Goal of the exercise: For the data below, report how many lines include the word "radio", and write nothing else.

##########

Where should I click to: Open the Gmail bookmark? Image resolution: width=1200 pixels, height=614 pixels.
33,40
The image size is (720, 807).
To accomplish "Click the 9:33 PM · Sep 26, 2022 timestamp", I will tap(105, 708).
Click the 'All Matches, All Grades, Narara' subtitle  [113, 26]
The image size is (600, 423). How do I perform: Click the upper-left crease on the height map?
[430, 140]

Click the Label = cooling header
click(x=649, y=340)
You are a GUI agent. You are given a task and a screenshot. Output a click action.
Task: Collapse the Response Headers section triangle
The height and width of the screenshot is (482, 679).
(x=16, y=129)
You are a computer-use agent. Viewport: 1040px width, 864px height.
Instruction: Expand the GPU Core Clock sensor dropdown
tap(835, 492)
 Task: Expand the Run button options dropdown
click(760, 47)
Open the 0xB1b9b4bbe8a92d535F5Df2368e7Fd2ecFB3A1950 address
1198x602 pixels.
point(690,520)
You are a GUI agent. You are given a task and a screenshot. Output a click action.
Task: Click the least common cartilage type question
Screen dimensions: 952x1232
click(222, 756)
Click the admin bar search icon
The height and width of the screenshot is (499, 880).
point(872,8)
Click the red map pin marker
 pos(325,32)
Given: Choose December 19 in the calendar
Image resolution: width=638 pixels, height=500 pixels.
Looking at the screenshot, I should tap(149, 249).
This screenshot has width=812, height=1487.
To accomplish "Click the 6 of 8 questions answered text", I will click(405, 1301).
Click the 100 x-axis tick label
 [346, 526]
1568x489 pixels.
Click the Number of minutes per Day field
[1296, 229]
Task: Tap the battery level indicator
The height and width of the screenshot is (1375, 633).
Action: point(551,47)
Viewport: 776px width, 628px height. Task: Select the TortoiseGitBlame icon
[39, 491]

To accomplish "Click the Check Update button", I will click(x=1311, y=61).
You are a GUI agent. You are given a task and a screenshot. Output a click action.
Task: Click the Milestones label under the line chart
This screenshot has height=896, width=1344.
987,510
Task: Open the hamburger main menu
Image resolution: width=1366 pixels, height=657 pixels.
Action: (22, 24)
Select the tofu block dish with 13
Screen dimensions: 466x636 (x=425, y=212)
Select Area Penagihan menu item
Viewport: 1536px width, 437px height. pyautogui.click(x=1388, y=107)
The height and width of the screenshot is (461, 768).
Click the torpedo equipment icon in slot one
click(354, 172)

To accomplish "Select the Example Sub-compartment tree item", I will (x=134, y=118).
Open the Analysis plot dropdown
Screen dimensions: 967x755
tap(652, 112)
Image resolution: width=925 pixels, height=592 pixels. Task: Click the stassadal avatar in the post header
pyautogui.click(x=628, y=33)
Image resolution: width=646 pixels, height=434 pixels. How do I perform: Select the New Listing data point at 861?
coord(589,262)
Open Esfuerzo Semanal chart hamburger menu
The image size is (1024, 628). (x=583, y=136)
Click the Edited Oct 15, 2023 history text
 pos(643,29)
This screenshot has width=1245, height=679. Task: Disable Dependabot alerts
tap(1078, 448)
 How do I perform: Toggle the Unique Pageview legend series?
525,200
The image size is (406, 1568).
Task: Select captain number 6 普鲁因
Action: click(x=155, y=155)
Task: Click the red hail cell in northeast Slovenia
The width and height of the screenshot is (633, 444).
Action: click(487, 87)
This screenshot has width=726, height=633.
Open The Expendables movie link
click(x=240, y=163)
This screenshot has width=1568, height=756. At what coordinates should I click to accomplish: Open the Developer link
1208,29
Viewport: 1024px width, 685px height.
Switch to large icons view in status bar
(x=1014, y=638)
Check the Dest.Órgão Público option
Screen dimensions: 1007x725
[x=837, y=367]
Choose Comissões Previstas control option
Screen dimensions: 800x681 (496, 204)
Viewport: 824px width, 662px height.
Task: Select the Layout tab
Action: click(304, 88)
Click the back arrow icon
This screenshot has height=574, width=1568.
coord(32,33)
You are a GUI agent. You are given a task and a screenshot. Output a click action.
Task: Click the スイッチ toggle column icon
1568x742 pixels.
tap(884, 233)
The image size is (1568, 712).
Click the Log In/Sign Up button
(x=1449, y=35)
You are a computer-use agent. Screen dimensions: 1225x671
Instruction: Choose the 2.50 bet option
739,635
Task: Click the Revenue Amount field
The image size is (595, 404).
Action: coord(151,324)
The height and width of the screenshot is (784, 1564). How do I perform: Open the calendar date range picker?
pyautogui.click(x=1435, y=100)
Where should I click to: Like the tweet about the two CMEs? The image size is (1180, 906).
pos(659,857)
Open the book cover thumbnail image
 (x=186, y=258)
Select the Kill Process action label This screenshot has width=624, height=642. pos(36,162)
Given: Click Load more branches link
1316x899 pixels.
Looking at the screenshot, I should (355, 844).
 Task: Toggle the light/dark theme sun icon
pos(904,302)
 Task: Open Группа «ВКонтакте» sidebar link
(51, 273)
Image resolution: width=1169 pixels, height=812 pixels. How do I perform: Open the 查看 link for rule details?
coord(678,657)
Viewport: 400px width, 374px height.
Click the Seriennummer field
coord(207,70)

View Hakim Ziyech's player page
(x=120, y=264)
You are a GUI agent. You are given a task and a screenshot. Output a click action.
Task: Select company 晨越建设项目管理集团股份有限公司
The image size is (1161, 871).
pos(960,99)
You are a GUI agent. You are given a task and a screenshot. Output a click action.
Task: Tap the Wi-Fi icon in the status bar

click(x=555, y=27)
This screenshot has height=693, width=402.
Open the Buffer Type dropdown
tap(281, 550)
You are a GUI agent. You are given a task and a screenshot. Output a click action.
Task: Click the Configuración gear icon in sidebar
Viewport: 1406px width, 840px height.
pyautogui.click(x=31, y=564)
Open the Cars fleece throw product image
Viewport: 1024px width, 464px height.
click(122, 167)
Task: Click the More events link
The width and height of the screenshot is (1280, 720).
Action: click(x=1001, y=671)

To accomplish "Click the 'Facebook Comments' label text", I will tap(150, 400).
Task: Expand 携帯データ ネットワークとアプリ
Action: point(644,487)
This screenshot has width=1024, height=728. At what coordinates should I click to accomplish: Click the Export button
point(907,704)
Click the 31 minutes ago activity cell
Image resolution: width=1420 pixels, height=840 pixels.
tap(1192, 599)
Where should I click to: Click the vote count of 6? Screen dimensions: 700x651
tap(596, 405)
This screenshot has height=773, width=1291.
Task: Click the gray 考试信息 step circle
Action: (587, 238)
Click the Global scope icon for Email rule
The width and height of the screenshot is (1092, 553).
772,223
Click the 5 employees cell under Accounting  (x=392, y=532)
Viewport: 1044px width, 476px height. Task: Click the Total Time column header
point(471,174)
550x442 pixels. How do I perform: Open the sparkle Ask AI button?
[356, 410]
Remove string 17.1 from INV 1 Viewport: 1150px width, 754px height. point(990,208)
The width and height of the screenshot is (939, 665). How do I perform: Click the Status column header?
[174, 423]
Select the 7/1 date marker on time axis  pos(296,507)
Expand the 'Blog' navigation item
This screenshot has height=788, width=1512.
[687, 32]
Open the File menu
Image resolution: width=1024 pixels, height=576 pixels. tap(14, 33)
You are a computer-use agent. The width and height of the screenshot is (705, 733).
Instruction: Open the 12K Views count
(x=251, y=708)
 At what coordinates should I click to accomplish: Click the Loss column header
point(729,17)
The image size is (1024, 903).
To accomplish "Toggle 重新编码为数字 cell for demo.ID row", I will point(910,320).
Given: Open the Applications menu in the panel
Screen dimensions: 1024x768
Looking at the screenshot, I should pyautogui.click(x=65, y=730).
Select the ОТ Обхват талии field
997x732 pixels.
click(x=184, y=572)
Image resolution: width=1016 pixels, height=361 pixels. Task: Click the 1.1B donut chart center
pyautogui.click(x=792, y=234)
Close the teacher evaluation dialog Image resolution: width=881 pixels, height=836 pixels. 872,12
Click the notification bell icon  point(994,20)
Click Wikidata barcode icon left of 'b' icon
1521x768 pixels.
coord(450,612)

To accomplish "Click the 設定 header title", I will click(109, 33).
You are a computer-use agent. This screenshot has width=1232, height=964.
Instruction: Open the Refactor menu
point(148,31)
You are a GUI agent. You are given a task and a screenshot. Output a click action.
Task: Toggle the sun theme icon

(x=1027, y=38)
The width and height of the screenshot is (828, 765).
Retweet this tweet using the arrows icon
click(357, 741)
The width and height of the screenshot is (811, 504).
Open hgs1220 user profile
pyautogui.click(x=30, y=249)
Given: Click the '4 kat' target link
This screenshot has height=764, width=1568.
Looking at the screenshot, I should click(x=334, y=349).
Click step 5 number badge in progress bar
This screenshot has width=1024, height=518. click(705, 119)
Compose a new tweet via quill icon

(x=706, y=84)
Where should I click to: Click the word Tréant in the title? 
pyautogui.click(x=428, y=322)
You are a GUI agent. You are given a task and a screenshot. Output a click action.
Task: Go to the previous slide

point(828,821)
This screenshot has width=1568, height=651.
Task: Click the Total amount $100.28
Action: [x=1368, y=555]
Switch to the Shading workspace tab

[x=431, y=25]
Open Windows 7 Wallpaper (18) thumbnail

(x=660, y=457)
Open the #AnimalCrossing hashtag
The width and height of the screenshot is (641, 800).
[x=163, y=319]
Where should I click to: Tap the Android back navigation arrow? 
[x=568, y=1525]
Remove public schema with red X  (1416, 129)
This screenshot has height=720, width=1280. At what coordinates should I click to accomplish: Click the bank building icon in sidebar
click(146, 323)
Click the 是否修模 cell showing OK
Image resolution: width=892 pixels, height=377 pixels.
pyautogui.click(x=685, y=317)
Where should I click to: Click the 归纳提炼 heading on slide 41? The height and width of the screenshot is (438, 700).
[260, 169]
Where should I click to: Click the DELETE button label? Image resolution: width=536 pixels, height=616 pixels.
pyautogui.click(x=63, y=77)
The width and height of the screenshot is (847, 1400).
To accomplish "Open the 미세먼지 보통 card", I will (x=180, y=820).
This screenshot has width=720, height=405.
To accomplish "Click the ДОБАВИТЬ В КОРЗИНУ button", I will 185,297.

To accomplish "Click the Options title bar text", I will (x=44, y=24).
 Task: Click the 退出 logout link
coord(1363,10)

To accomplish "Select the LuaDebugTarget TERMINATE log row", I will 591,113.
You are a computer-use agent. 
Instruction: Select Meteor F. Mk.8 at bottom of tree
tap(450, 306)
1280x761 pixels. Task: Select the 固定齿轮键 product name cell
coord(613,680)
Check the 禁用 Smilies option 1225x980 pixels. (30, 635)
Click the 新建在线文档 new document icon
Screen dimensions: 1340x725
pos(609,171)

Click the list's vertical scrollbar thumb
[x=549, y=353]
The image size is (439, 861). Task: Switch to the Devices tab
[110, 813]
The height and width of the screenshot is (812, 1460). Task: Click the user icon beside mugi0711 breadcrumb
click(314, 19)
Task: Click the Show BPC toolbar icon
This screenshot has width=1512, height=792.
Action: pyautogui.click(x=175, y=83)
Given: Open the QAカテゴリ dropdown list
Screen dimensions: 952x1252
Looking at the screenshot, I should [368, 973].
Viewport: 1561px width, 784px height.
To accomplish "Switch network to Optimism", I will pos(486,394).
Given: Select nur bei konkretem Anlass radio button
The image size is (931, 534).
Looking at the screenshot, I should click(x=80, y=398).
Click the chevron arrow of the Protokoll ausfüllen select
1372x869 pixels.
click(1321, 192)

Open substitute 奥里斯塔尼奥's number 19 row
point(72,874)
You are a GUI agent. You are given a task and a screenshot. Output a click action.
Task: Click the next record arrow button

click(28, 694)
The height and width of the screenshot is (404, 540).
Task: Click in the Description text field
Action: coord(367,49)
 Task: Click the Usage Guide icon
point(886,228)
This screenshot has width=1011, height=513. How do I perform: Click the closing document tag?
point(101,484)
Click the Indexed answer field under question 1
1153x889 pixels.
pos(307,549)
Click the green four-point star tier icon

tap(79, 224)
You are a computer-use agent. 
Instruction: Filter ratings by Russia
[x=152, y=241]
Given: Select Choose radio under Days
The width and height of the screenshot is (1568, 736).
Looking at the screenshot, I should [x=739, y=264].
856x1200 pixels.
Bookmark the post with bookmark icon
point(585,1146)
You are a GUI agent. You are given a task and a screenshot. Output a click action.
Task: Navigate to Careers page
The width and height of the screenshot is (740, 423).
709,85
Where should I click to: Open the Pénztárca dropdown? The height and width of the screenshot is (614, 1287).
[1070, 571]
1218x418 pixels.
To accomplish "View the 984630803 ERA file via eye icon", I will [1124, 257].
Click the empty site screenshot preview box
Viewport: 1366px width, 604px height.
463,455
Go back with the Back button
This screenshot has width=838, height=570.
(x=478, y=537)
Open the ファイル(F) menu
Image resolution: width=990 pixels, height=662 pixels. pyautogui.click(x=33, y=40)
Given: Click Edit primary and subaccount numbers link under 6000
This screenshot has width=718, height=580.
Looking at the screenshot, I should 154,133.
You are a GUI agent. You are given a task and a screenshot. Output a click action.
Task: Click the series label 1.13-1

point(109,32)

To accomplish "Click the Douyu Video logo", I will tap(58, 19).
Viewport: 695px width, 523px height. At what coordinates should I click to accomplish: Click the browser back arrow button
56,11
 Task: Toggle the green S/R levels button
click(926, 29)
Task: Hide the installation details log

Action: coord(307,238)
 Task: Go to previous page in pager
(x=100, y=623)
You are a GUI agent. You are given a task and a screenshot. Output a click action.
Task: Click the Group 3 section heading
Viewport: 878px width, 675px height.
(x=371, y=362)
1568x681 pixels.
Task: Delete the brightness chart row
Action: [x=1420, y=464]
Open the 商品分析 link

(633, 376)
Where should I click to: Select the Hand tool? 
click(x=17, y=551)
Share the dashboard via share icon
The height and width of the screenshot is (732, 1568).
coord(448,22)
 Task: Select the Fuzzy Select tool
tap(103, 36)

##########

Finished task: 2